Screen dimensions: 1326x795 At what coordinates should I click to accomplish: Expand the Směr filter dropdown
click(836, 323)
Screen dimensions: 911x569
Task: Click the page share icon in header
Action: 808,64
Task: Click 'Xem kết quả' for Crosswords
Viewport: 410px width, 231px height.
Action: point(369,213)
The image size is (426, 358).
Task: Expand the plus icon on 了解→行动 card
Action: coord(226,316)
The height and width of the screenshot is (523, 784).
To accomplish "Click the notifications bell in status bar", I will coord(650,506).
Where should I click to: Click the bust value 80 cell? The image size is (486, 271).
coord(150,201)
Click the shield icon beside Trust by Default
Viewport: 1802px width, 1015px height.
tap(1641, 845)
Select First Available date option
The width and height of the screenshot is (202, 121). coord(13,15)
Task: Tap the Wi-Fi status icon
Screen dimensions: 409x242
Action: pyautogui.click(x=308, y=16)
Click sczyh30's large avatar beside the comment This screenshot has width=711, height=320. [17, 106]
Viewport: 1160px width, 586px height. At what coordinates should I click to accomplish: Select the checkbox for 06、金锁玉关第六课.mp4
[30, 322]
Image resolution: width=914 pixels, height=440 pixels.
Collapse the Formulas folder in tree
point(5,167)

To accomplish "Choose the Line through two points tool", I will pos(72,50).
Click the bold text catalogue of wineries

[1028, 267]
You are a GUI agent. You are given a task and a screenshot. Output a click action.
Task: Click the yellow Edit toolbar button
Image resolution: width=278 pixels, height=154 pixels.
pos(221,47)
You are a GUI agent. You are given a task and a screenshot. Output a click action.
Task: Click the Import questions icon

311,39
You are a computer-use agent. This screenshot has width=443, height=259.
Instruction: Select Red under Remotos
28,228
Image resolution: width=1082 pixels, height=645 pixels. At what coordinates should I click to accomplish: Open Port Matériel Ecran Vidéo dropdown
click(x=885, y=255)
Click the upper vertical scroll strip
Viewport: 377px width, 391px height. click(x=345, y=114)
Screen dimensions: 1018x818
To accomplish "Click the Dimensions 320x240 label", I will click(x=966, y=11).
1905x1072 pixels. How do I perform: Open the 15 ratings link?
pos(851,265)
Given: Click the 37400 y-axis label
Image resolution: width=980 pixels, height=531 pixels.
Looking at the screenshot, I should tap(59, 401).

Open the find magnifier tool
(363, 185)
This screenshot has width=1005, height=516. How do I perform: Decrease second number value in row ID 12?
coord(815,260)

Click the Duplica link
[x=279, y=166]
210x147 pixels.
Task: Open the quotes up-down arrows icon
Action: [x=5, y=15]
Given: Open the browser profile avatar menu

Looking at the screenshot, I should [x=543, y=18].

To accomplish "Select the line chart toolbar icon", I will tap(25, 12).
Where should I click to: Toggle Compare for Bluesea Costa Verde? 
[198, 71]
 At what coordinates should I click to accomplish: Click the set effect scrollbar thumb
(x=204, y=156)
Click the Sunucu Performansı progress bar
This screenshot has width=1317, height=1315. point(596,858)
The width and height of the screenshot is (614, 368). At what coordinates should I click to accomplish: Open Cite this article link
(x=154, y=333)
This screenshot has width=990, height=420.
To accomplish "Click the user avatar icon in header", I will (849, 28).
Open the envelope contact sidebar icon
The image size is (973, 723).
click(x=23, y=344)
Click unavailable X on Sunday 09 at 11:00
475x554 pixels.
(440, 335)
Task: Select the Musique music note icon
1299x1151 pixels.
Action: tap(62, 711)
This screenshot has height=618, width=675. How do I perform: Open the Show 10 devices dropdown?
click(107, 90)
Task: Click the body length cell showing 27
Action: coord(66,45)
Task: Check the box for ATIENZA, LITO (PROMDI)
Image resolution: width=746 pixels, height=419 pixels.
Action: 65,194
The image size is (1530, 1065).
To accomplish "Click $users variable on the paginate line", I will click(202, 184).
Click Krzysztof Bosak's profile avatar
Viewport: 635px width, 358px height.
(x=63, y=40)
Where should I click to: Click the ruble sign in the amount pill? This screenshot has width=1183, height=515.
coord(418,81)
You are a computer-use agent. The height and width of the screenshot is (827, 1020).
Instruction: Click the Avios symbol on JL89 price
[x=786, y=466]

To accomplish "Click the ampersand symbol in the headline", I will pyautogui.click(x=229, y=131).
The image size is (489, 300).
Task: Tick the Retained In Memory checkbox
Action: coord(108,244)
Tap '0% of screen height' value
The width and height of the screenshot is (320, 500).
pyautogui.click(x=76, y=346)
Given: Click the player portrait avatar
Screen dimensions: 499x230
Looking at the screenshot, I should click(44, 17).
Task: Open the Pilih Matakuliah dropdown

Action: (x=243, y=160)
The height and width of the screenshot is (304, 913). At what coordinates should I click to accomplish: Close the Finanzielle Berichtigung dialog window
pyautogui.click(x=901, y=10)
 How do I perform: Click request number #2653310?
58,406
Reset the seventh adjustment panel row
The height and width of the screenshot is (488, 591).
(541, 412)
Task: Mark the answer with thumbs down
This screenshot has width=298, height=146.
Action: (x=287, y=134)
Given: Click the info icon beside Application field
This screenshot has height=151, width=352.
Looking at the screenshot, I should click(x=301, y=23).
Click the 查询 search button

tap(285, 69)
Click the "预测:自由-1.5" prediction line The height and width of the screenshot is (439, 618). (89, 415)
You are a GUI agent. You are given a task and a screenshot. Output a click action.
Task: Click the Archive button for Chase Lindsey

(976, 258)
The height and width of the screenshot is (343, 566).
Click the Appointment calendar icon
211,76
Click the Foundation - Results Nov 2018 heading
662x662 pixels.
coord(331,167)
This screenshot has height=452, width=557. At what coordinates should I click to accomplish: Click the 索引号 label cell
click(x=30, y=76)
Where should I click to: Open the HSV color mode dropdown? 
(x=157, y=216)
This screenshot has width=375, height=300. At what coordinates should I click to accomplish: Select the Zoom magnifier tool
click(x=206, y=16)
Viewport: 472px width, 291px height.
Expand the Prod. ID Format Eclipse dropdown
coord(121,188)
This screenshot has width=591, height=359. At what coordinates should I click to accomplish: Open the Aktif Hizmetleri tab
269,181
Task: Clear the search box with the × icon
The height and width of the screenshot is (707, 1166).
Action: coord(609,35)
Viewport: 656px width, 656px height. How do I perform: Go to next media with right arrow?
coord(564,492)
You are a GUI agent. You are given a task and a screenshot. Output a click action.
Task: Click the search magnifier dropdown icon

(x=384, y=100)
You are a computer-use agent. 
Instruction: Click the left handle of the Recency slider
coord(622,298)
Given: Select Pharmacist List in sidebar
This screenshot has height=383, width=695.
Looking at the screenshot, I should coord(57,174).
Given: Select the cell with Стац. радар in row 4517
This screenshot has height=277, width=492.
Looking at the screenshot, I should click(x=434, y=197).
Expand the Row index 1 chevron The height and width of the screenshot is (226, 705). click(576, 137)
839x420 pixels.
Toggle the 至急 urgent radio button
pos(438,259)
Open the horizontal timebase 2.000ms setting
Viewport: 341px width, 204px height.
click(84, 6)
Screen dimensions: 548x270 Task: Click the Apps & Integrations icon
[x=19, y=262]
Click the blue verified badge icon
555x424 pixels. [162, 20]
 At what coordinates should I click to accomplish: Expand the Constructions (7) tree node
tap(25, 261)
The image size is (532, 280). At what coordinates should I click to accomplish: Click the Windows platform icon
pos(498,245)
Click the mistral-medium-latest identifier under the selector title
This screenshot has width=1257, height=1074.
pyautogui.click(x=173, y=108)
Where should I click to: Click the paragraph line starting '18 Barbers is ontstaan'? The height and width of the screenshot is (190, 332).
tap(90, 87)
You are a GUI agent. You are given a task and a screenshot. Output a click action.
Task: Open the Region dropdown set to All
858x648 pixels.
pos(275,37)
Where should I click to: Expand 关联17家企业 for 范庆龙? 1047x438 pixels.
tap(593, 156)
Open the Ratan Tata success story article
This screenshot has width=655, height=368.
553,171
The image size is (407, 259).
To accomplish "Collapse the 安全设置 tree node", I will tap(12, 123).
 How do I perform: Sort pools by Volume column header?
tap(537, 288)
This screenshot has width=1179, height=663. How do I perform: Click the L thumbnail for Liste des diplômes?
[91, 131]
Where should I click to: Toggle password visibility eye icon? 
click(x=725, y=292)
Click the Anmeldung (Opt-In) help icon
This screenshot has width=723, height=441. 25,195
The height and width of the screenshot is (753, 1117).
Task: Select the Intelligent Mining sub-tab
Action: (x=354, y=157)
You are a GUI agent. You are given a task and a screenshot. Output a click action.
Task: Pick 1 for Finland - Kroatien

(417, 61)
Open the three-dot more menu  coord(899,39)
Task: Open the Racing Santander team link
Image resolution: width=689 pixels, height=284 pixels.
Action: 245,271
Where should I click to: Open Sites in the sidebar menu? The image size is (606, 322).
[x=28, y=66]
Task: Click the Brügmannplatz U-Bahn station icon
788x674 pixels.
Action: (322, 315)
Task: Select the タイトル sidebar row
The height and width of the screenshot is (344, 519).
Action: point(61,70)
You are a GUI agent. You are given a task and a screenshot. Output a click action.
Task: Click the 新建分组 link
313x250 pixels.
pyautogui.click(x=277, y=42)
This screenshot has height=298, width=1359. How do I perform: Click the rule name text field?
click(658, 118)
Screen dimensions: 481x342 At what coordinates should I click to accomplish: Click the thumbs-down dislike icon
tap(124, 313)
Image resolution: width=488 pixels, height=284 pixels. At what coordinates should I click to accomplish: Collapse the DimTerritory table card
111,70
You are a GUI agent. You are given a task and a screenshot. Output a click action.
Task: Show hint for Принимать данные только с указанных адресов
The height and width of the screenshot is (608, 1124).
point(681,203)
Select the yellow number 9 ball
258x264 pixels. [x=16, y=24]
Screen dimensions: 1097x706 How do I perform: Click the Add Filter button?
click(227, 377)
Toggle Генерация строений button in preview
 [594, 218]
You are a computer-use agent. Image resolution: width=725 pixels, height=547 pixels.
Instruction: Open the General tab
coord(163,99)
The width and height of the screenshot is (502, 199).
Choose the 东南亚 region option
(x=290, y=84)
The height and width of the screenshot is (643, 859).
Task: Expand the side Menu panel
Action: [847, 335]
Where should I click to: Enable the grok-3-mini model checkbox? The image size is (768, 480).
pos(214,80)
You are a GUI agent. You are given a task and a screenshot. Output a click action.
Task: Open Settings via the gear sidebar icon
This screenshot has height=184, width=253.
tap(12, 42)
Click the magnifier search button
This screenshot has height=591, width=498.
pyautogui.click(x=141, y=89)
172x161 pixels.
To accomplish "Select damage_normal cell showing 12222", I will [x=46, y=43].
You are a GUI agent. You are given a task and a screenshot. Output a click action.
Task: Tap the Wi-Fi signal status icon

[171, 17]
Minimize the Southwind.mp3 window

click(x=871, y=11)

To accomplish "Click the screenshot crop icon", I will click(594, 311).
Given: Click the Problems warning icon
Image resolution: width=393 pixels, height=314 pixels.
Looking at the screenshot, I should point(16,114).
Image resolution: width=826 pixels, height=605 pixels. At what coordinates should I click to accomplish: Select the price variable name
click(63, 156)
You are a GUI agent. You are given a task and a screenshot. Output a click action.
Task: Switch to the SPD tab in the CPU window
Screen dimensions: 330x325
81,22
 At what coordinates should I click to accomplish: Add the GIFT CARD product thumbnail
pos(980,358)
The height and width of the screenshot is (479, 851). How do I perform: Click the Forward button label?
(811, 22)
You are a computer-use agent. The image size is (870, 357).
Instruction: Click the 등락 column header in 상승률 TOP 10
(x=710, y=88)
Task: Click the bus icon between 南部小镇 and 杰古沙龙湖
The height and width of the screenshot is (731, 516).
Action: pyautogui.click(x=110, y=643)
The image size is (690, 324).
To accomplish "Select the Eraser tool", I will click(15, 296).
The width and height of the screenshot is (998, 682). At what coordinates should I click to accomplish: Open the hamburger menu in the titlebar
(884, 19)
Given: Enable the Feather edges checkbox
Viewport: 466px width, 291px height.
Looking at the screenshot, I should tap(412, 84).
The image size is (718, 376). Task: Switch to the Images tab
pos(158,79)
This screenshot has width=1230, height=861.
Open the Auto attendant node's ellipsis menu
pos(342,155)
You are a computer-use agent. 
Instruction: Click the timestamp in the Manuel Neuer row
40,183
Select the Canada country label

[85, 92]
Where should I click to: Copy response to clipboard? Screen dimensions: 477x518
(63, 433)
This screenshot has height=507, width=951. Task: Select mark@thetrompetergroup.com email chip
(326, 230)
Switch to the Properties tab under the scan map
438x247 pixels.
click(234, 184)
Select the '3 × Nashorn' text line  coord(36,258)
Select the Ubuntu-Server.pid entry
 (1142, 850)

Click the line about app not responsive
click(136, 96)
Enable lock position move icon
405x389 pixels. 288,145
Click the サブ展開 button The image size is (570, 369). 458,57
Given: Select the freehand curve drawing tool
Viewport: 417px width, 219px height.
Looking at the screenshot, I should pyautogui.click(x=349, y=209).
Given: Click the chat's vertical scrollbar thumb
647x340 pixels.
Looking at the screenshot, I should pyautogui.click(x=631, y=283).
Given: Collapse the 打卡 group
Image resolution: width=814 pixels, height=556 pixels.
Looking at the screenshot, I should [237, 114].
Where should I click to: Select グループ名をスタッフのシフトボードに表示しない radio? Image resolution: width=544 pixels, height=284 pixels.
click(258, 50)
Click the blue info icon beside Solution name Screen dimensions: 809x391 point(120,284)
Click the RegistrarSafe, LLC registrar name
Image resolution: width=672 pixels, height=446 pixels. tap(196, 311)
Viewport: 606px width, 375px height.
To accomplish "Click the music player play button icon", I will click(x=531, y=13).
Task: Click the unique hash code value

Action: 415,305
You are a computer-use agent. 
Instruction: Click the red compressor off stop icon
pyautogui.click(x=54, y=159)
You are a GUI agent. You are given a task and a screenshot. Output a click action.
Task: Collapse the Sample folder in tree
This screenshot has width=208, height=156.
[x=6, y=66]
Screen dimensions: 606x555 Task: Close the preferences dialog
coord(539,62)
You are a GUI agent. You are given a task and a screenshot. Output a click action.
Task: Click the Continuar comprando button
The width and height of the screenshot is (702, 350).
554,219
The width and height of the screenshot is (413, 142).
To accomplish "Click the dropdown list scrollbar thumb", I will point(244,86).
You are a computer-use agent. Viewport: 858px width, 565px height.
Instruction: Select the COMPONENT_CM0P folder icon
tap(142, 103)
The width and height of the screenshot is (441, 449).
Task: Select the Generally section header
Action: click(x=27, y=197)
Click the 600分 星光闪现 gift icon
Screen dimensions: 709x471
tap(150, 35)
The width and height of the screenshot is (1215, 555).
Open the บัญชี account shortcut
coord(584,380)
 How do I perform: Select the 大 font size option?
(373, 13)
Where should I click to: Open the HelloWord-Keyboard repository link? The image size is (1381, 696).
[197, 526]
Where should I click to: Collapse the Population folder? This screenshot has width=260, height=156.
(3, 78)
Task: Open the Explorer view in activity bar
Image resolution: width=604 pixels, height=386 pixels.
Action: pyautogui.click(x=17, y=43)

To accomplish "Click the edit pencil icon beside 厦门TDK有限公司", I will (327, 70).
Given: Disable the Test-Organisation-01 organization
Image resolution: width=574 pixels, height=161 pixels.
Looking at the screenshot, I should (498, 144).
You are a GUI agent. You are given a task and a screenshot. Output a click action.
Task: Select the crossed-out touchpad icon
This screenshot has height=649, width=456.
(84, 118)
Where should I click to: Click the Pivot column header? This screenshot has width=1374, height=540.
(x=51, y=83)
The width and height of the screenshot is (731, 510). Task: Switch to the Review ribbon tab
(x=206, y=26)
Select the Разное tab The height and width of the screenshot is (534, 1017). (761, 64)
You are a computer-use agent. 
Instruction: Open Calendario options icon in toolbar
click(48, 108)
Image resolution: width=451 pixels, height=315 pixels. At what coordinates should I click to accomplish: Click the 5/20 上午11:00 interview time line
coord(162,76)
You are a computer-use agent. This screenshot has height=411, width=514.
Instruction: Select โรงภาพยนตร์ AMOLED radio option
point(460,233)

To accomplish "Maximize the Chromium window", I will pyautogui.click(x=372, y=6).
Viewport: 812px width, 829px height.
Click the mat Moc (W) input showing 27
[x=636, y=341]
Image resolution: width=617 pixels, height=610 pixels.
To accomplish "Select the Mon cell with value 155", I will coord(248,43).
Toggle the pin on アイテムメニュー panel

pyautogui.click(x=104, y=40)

■ ■ ■

Each line of the records, from the opening one through the line holding "Click sczyh30's large", should be restated word for word, with nothing else in the answer.

Screen dimensions: 1326x795 At what coordinates should I click to accomplish: Expand the Směr filter dropdown
click(836, 323)
Screen dimensions: 911x569
Task: Click the page share icon in header
Action: 808,64
Task: Click 'Xem kết quả' for Crosswords
Viewport: 410px width, 231px height.
Action: point(369,213)
The image size is (426, 358).
Task: Expand the plus icon on 了解→行动 card
Action: coord(226,316)
The height and width of the screenshot is (523, 784).
To accomplish "Click the notifications bell in status bar", I will coord(650,506).
Where should I click to: Click the bust value 80 cell? The image size is (486, 271).
coord(150,201)
Click the shield icon beside Trust by Default
Viewport: 1802px width, 1015px height.
tap(1641, 845)
Select First Available date option
The width and height of the screenshot is (202, 121). coord(13,15)
Task: Tap the Wi-Fi status icon
Screen dimensions: 409x242
Action: pyautogui.click(x=308, y=16)
Click sczyh30's large avatar beside the comment This screenshot has width=711, height=320. [17, 106]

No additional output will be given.